Ces téléphones, dont la caméra, le micro ou le GPS étaient parfois physiquement détruits pour limiter tout risque de pistage, étaient commercialisés par EncroChat au prix de 1.000 euros et assorti d’un abonnement d’environ 3 000 euros l’année. Chaque appareil disposait même d’un service après-vente, disponible vingt-quatre heures sur vingt-quatre et sept jours sur sept. En 2020, selon les autorités néerlandaises, 50.000 appareils EncroChat étaient actifs, dont 12.000 dans les seuls Pays-Bas.
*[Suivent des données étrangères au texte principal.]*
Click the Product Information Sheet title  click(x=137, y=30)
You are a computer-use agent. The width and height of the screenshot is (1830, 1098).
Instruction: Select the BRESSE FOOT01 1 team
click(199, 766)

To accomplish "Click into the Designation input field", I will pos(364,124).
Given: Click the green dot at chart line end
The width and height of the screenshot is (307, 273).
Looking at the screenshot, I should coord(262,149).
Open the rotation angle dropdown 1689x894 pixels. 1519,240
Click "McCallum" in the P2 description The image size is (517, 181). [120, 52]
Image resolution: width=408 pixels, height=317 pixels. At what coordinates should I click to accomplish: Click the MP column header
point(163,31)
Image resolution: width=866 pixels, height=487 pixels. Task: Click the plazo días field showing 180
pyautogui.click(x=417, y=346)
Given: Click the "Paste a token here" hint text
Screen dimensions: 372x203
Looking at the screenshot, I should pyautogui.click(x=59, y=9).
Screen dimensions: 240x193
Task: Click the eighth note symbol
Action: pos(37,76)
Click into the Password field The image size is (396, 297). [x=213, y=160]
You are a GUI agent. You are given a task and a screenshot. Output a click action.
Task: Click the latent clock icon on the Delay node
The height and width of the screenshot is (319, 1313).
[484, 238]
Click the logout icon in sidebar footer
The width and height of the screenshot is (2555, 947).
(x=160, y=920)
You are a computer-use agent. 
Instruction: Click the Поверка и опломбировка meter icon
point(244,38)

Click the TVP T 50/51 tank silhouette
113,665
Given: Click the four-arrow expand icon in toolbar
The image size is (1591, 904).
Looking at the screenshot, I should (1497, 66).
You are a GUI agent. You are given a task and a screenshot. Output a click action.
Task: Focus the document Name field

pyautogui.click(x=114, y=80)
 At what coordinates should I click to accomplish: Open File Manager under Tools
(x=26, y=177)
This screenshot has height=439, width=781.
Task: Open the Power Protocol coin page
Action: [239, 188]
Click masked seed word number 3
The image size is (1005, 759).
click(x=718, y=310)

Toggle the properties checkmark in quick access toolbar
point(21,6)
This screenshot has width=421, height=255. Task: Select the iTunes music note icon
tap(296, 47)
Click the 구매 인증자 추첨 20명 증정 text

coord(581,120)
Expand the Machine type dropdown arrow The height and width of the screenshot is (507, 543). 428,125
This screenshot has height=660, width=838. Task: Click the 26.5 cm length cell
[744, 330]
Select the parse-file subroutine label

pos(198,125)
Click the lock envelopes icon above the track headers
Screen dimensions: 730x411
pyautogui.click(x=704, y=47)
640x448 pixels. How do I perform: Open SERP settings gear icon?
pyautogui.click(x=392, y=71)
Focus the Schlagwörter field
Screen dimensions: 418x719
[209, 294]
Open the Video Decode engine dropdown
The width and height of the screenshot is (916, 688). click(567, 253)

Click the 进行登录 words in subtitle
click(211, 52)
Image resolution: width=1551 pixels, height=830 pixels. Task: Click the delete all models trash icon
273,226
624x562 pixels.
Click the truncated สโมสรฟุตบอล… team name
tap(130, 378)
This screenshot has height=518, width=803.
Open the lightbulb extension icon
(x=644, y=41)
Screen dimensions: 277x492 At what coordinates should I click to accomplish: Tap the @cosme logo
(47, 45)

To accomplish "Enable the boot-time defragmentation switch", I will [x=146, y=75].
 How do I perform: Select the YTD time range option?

Les enquêteurs français ont découvert les serveurs formant le soubassement technique du réseau EncroChat étaient situés en France. Un logiciel capable de siphonner le contenu des appareils et de lire les échanges avant qu’ils soient chiffrés a été envoyé sur des milliers de téléphones. Ceux-ci ont été écoutés pendant des semaines. Les responsables d’Encrochat ont fini par s’apercevoir que quelque chose clochait sur leurs appareils. Le 13 juin, ils font parvenir en urgence, en anglais, un message à tous leurs utilisateurs : « Une ou plusieurs entité(s) gouvernementales ont lancé une attaque pour compromettre [certains de nos appareils]. Nous ne pouvons plus en garantir la sécurité. Nous vous conseillons de les éteindre et de vous en débarrasser immédiatement. » La justice française, qui vise, notamment, le chef de « fourniture d’un moyen de cryptologie », n’a pas (encore?) lancé de poursuite contre EncroChat.